2015 GSA Annual Meeting in Baltimore, Maryland, USA (1-4 November 2015)

Paper No. 225-6
Presentation Time: 9:00 AM-6:30 PM


MCMENAMIN, Mark A.S. and HUSSEY, Meghan C., Geology and Geography, Mount Holyoke College, South Hadley, MA 01075, mmcmenam@mtholyoke.edu

A fluorite-bearing limestone from the Lower Cambrian Leithsville Formation has yielded the first New Jersey specimens of the unusual encrusting archaeocyath Retilamina. Retilamina develops an irregular sheet morphology that flexes upward to form cavity spaces filled with sparry calcite. The New Jersey Retilamina is comparable to R. amourensis from Newfoundland, but shows no evidence for development of stereoplasm. Stolonic projections from individuals of the New Jersey Retilaminaextend into the sheltered cavity spaces beneath the skeletal sheet.

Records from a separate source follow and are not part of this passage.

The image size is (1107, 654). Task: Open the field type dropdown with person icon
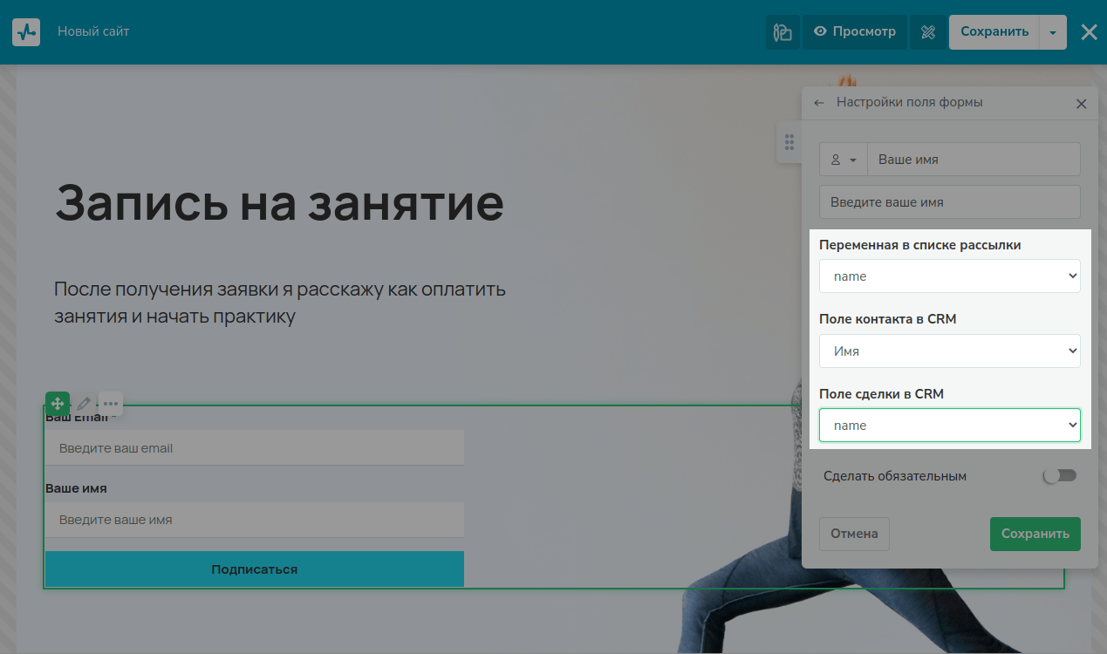844,160
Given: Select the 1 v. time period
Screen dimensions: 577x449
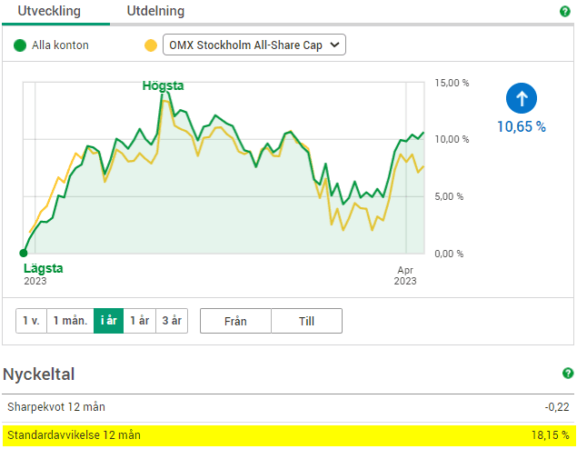Looking at the screenshot, I should click(x=31, y=321).
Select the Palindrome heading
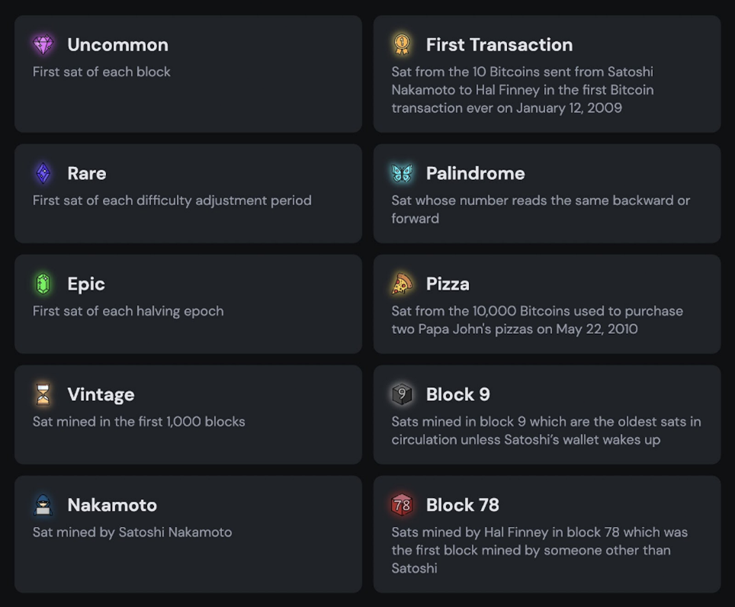The height and width of the screenshot is (607, 735). (x=475, y=173)
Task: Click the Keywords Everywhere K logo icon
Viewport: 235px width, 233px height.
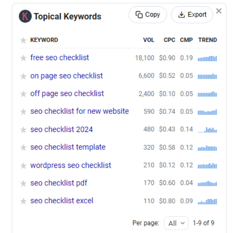Action: point(25,16)
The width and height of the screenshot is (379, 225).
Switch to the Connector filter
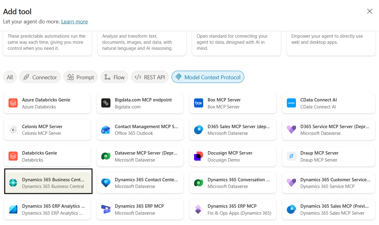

Retilamina occurs in both eastern North America (Labrador, Newfoundland [R. amourensis]; New Jersey [cf. R. amourensis]); and western North America (Great Basin, Sonora [R. debrenneae]). All known occurrences of the genus are found in similar depositional environments, implying a consistent mode of life for Retilamina across its range. Retilamina's trophic strategy, however, is difficult to discern. The passive filter‑feeding method of typical, erect cup‑shaped archaeocyaths would function poorly at the lower current speeds encountered in Retilamina'sseafloor surface habitat.

Retilamina's stolonic projections into cavity spaces pose an additional problem, as flow velocity would presumably be even lower in these cryptic spaces (perhaps 0.1 mm/s or less). Cavity water would be lacking in sufficient suspended particulate food matter to permit efficient filter feeding. We propose that Retilamina fed by direct absorption of dissolved nutrients released by the breakdown of organic matter in cavity pore spaces, supplemented by capture of mobile substrate bacteria as they moved through pore fluids toward the sediment‑water interface.